任务
把下面全部数据逐行放进一个 JSON 字符串列表，每行一个字符串，空行不要。图片不要放进结果里。

(已存数据)
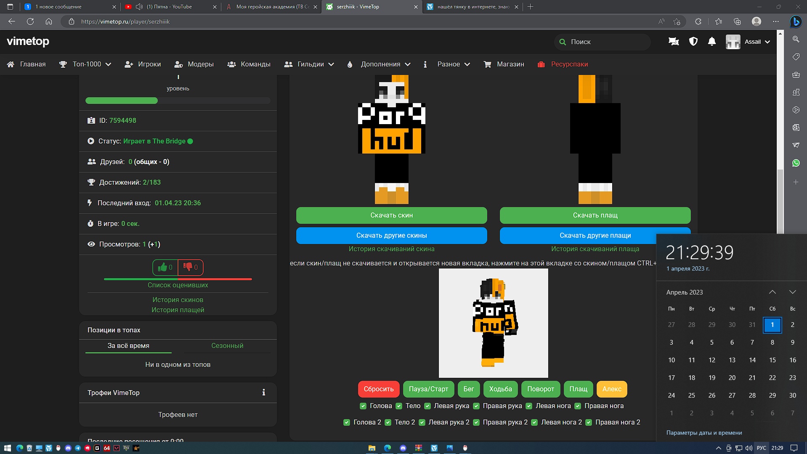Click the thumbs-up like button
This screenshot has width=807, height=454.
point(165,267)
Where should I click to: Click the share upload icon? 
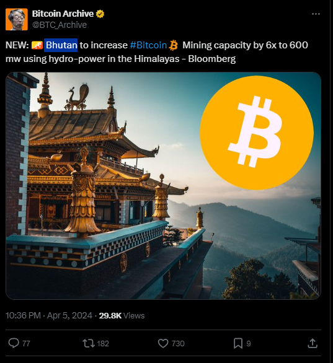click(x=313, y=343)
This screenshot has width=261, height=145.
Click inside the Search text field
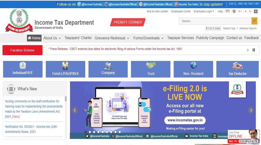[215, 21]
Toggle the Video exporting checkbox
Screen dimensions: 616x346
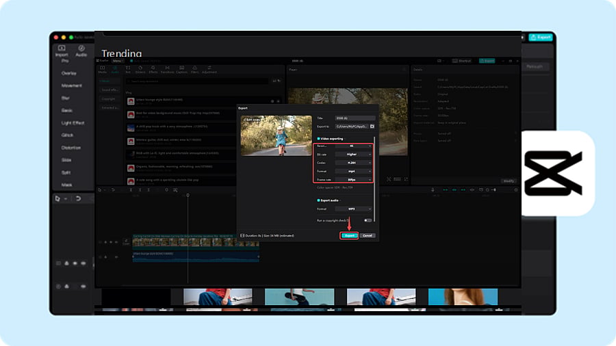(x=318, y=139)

解答
[
  "Click the thumbs-up like button",
  "This screenshot has width=807, height=454.",
  "point(165,267)",
  "Where should I click to: Click the share upload icon? ",
  "click(x=313, y=343)",
  "This screenshot has width=261, height=145.",
  "Click inside the Search text field",
  "[215, 21]",
  "Toggle the Video exporting checkbox",
  "Screen dimensions: 616x346",
  "(x=318, y=139)"
]